Chronique d’un été a tout pour marquer l’histoire : Edgar Morin et Jean Rouch à la réalisation. Raoul Coutard et Michel Brault - entre autres - à la caméra. L’été 1960, dans une France marquée par le colonialisme, la guerre d’Algérie, la montée en puissance d’une classe ouvrière qui commence à ruer dans les brancards et à rêver d’une autre existence. Et l’arrivée du son synchrone et des caméras portatives qui marqueront l’émergence du cinéma direct.

Entre enquête sociologique, révolution technologique, tâtonnements formels pour accéder à quelque chose de plus vrai, de plus authentique que la mise en scène du social, Chronique d’un été est bourré d’imperfections, de maladresses, de discours éculés, mais il irradie la promesse de nouveaux possibles et de l’espoir d’une révolution des moeurs.

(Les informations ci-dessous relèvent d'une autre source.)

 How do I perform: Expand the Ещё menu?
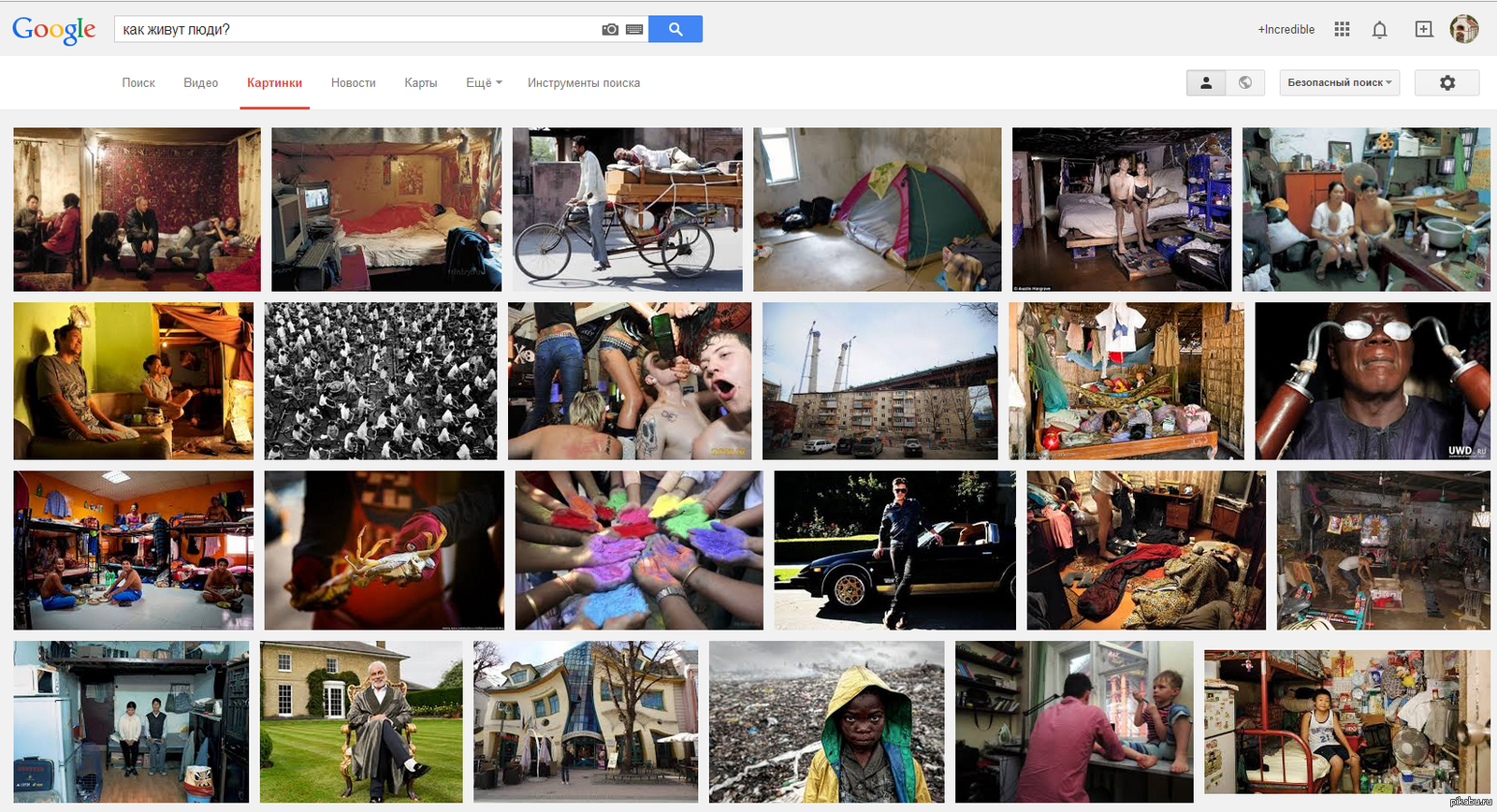(484, 83)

Si les échecs post-68 n’auront pas permis d’accéder à cette vie marginale, authentique, dont rêvent les ouvriers, revisionner cette œuvre qui appelle la modernité, c’est renouer avec une forme de l’espoir.

Naomie Décarie-Daigneault
Directrice artistique de Tënk

Cinéastes

Jean Rouch

Jean Rouch (1917-2004) est un réalisateur et ethnologue français. Son œuvre, plusieurs fois récompensée à Venise, Cannes et Berlin, se compose de documentaires et de fictions. Le Niger, où il est arrivé comme ingénieur des ponts et chaussées dans les années 40, devient rapidement son terrain de recherche cinématographique de prédilection. Il fait partie des inventeurs d'un genre à part, l'ethnofiction, dont le film Moi, un noir (1958) est emblématique. Jean Rouch capte dans ses films l'évolution du continent africain, mais aussi de la société française, notamment à travers le film Chronique d'un été (coréalisé avec Edgar Morin en 1961). Il se saisit dans les années 60 des avancées techniques (son synchrone et caméras légères) et devient l'un des pionniers du cinéma direct dont le style a largement influencé les cinéastes de la Nouvelle Vague. Dans sa filmographie, on peut également citer Au pays des mages noirs (1947), Les maîtres fous (1954), La chasse au lion à l'arc (1965), Madame l'eau (1992).

Edgar Morin

Edgar Morin, né à Paris en 1921, est un sociologue et philosophe français. La guerre d'Espagne puis son entrée dans la Résistance en 1942 marquent ses premiers engagements dans la politique. À la Libération, il s'investit dans le journalisme en créant la revue Arguments. C'est en 1950 qu'Edgar Morin entre au Centre national de recherche scientifique (CNRS) et s'intéresse essentiellement à des phénomènes considérés alors comme mineurs. Il publie Le Cinéma ou l’homme imaginaire en 1956, et de nombreux autres ouvrages avant de devenir directeur de recherche au CNRS en 1970. Edgar Morin est Docteur honoris causa dans de nombreuses universités de par le monde. Il s'attache désormais à réfléchir sur la mondialisation et s'engage dans le combat écologique.